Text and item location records
....
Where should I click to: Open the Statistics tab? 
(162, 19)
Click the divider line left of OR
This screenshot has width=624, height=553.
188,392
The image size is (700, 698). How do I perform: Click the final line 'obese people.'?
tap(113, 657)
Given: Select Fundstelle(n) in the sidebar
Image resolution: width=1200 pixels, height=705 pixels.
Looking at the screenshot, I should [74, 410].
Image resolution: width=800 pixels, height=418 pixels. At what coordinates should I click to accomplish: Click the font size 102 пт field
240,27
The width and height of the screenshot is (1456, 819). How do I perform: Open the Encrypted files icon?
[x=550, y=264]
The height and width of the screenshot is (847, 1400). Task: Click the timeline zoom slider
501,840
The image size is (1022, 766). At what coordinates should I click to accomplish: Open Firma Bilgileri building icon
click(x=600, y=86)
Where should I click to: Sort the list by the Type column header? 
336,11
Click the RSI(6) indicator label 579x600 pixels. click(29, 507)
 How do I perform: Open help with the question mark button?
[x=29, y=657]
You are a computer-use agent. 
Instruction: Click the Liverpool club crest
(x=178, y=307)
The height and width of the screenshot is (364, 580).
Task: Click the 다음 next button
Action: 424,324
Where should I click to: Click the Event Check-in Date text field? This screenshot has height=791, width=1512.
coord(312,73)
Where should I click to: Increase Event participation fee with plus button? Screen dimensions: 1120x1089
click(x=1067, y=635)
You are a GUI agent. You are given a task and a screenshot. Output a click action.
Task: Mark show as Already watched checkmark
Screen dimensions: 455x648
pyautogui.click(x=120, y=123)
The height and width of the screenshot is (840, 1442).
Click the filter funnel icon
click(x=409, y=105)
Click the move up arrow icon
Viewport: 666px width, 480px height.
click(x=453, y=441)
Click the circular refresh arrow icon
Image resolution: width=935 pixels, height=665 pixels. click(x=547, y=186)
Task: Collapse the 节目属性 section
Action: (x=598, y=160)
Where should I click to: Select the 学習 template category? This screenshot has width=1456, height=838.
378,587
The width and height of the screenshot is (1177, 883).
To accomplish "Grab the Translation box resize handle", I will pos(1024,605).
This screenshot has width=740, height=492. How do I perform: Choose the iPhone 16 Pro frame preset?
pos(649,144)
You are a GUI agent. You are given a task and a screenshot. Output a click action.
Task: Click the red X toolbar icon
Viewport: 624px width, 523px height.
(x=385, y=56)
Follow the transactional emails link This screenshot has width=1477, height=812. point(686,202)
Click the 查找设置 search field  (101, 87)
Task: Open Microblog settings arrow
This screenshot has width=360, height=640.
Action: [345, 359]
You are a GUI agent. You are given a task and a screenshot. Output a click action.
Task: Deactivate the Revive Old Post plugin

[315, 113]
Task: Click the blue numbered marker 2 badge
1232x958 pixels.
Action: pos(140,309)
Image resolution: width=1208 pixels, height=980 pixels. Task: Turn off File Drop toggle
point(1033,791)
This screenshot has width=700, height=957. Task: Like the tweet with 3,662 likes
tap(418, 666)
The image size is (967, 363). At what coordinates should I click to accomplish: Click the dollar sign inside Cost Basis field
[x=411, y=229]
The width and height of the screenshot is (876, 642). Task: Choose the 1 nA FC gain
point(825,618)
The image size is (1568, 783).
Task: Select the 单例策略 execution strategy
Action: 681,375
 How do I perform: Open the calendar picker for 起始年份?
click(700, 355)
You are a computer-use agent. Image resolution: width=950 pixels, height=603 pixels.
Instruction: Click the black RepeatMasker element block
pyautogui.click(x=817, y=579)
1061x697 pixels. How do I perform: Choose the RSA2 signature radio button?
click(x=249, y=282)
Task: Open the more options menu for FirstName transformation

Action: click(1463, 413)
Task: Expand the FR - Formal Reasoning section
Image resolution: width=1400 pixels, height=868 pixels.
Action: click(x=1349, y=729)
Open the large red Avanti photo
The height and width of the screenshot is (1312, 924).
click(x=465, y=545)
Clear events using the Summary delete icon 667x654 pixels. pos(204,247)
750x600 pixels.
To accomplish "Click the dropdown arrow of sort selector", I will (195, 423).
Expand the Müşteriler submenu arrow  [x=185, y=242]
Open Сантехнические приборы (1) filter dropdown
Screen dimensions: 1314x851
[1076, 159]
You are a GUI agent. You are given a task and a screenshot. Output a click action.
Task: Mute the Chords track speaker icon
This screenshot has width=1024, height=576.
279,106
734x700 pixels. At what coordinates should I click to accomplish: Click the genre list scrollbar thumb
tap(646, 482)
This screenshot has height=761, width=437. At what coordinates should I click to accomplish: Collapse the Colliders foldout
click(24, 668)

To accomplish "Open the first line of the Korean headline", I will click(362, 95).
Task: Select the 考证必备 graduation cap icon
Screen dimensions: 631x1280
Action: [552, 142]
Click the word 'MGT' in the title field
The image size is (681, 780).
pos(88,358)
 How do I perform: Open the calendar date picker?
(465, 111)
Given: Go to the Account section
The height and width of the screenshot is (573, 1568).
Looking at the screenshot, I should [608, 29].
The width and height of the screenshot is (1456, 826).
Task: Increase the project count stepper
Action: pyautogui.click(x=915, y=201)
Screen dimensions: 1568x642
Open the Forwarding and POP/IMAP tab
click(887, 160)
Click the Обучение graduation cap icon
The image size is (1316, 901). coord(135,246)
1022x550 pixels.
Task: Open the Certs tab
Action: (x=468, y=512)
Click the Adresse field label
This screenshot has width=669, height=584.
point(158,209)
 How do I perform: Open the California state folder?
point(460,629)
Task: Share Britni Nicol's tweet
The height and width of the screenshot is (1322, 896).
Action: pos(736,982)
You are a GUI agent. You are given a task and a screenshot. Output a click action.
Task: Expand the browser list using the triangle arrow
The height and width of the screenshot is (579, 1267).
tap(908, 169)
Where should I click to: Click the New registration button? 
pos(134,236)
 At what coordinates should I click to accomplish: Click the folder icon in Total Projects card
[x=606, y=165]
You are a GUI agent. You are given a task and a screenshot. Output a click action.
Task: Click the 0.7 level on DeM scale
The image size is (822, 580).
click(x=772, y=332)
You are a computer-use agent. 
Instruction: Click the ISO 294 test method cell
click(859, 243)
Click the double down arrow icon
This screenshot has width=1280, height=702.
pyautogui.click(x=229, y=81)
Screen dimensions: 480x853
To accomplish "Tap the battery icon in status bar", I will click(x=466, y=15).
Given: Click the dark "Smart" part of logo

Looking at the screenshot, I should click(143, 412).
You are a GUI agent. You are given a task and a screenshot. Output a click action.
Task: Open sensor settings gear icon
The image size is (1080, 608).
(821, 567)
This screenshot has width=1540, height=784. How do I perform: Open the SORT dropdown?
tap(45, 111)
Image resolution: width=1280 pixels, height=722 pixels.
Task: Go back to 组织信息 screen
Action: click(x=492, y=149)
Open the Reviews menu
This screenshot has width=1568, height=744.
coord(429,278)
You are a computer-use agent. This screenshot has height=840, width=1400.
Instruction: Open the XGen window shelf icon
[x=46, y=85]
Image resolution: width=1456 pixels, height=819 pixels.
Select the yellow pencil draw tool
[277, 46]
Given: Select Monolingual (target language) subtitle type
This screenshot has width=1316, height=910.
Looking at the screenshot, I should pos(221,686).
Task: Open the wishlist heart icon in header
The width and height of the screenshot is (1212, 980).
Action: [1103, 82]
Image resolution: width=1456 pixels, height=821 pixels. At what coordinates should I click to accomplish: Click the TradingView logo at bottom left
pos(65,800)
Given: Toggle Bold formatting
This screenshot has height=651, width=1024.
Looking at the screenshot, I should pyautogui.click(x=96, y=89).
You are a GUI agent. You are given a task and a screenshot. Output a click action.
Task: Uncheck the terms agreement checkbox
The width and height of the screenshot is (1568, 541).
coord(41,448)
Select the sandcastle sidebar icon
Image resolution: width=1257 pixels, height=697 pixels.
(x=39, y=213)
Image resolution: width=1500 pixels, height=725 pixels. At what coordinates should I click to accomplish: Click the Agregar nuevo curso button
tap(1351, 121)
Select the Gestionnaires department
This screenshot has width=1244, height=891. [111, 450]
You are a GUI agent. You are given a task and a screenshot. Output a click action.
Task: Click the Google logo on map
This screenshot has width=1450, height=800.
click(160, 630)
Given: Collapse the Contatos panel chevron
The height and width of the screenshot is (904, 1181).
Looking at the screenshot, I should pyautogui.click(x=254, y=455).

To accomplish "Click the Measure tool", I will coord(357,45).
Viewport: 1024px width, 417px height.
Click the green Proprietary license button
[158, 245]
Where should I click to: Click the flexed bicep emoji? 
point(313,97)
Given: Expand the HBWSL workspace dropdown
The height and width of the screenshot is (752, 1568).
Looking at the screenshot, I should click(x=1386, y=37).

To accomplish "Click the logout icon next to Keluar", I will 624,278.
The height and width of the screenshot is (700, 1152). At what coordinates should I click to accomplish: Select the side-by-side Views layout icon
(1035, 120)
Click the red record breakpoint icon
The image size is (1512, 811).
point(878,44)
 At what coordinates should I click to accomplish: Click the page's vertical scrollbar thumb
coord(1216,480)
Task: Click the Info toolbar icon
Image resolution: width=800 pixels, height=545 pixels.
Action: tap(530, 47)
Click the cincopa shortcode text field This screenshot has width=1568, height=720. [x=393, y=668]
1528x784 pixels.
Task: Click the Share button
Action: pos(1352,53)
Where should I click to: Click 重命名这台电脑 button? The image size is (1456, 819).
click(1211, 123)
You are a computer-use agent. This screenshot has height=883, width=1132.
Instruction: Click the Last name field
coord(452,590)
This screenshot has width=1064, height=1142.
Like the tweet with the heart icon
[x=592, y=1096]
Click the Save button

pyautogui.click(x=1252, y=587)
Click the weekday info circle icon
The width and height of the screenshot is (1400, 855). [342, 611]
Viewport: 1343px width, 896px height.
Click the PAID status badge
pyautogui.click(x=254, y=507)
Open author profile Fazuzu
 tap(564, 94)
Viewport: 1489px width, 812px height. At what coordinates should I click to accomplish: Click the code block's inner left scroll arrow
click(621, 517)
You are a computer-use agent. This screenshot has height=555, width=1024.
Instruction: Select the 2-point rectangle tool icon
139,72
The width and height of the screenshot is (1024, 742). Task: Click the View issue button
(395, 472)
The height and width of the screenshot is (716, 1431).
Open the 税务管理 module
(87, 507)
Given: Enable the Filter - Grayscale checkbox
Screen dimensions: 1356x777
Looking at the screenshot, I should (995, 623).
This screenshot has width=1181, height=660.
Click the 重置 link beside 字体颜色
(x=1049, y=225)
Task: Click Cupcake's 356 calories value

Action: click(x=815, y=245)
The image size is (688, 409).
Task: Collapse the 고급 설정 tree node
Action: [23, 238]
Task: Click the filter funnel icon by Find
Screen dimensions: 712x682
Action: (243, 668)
....
■ Work to do:
Rewrite the records from the line with "Given: Toggle Bold formatting" to the line with "point(313,97)", swapping "sandcastle" for "lighthouse" and leaving everything else unchanged. Return only those lines.

■ Correct response:
Given: Toggle Bold formatting
This screenshot has height=651, width=1024.
Looking at the screenshot, I should pyautogui.click(x=96, y=89).
You are a GUI agent. You are given a task and a screenshot. Output a click action.
Task: Uncheck the terms agreement checkbox
The width and height of the screenshot is (1568, 541).
coord(41,448)
Select the lighthouse sidebar icon
Image resolution: width=1257 pixels, height=697 pixels.
(x=39, y=213)
Image resolution: width=1500 pixels, height=725 pixels. At what coordinates should I click to accomplish: Click the Agregar nuevo curso button
tap(1351, 121)
Select the Gestionnaires department
This screenshot has width=1244, height=891. [111, 450]
You are a GUI agent. You are given a task and a screenshot. Output a click action.
Task: Click the Google logo on map
This screenshot has width=1450, height=800.
click(160, 630)
Given: Collapse the Contatos panel chevron
The height and width of the screenshot is (904, 1181).
Looking at the screenshot, I should pyautogui.click(x=254, y=455).

To accomplish "Click the Measure tool", I will coord(357,45).
Viewport: 1024px width, 417px height.
Click the green Proprietary license button
[158, 245]
Where should I click to: Click the flexed bicep emoji? 
point(313,97)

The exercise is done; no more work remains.